By the way, the name of the cake literally translates from Italian as “cheer me up.” The dessert got such a name for the presence of coffee and alcohol in the recipe, and as a result – increased adrenaline in the blood and a sense of vitality!

Ingredients on a 20cm shape
Savoyardi Cookies
Mascarpone Cheese
Espresso coffee
Powdered sugar
Category C1 egg yolks
3 pcs
Cognac / Rum / Liqueur
1.5 tbsp
for sprinkling

Instruction manual

1. Brew strong coffee and cool. Beat the yolks with icing sugar until light, lush, add chilled Mascarpone cheese to the yolks (for those who are afraid of raw yolks, you can beat them in a water bath, but do not overheat, otherwise they will curl).

2. Then add alcohol to the whipped cream.

3. Lightly grease the bottom of the mold with cream. Quickly dipping cookies in coffee (literally for one or two), lay it tightly to each other at the bottom of the mold in one layer. Top with half the cream, then again a layer of cookies and cream again.

To achieve the effect of “domes” at the top of the dessert, the top layer of cream must be laid out with a pastry bag.

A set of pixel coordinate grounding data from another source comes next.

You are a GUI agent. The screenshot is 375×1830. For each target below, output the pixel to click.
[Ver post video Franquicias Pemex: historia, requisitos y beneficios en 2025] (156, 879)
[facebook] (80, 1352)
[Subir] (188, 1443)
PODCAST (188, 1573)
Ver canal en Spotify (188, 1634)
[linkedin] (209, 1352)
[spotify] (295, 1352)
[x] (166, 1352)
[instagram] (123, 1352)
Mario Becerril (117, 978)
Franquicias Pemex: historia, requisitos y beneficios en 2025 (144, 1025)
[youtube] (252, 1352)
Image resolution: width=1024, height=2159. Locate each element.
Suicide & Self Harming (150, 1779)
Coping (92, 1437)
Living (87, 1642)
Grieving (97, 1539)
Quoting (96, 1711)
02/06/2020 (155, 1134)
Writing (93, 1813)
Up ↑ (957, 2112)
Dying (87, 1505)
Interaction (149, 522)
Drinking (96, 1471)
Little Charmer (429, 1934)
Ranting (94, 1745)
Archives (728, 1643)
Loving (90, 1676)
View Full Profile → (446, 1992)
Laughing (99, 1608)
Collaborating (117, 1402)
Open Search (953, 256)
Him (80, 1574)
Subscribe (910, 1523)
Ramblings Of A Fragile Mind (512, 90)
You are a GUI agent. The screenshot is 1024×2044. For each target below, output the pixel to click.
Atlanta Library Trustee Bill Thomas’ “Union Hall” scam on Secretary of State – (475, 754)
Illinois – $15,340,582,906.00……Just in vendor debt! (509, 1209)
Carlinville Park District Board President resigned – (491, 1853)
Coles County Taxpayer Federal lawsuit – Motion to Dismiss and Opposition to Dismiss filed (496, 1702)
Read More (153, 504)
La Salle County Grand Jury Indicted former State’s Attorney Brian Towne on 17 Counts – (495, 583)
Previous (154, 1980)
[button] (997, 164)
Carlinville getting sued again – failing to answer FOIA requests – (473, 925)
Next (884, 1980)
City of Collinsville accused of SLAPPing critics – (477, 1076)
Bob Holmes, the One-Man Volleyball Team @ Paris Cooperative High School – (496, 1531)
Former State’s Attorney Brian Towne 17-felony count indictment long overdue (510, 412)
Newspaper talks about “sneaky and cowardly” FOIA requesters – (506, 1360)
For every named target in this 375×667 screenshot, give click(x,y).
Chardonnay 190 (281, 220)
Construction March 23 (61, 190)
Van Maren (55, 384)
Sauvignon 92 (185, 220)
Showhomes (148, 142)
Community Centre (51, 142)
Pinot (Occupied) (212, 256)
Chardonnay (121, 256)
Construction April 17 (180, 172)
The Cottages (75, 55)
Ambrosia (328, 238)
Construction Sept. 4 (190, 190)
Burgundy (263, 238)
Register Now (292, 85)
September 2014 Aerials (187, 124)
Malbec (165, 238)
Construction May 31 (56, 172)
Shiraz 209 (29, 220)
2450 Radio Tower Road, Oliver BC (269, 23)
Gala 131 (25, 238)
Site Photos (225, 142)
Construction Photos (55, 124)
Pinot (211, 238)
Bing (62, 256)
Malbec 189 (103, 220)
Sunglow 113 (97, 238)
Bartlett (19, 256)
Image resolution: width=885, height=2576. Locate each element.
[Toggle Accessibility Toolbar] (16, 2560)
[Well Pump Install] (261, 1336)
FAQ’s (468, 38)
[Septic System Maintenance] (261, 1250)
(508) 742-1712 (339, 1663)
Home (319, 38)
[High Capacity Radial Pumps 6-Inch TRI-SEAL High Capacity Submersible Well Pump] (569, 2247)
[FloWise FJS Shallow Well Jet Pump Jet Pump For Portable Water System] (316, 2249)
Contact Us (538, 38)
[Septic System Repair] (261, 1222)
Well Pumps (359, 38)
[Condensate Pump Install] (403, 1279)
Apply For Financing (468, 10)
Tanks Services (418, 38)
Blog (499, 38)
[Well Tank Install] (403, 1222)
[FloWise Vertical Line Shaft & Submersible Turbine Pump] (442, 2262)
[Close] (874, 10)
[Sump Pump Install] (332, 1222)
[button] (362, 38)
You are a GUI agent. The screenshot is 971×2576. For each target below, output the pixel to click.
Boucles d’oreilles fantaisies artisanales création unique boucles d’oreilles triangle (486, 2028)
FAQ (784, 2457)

4. Generously sprinkle tiramisu with bitter cocoa (through a strainer) and leave to cool in the refrigerator for 2-4 hours.


An ideal recipe for tiramisu on yolks with a good strong espresso and a tangible note of alcohol. Amazing! You can sprinkle cocoa dessert before cooling, or you can immediately before serving, so that the cocoa lies in a generous beautiful velvet layer.